What you will do ::
Please output the records below word for word and omit the pictures.

Supplied material ::
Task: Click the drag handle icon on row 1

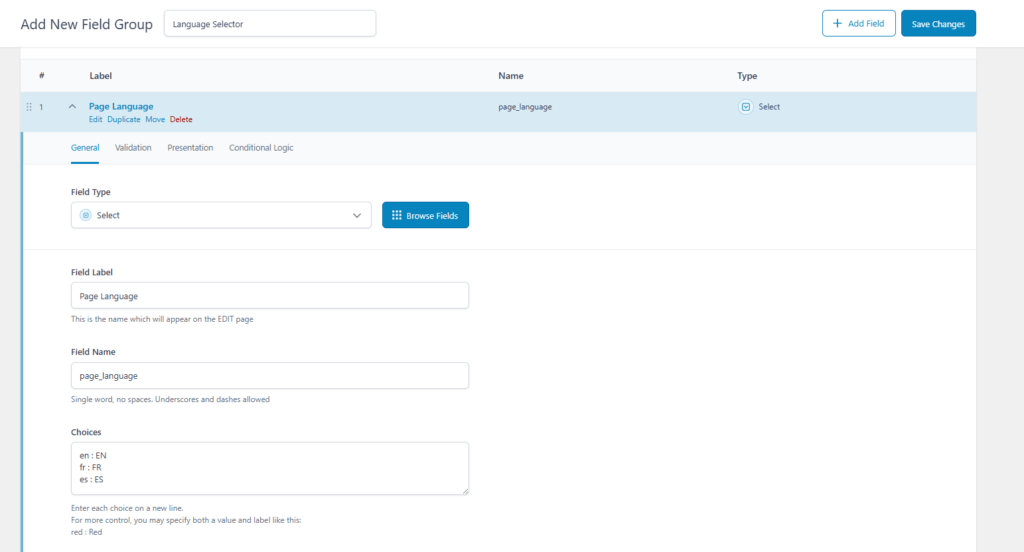Action: point(29,107)
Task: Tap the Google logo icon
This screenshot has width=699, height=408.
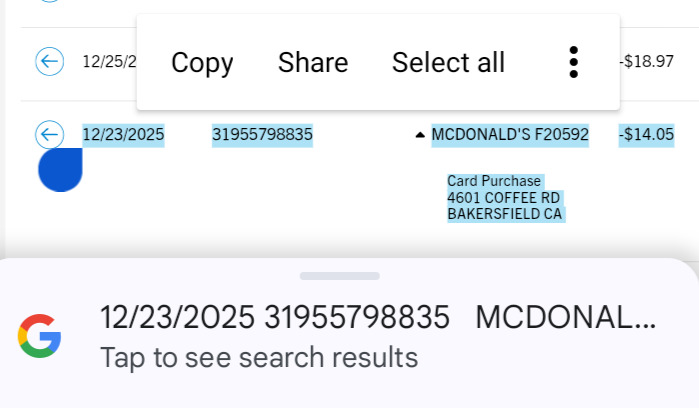Action: click(x=40, y=336)
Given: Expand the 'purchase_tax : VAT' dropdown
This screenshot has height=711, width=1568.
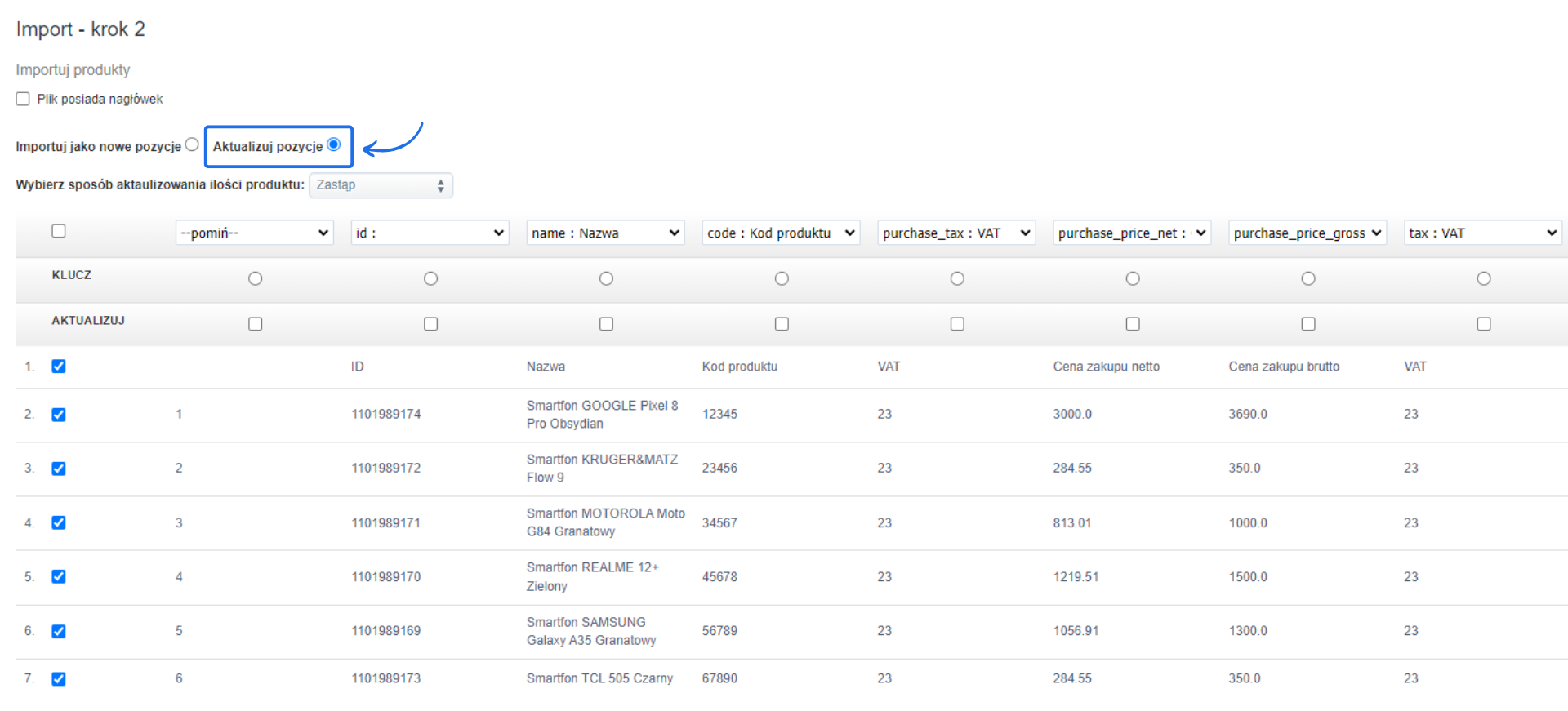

Task result ::
Task: Click the drag handle icon on row 1

Action: point(29,107)
Task: Tap the Google logo icon
This screenshot has width=699, height=408.
Action: click(x=40, y=336)
Given: Expand the 'purchase_tax : VAT' dropdown
This screenshot has height=711, width=1568.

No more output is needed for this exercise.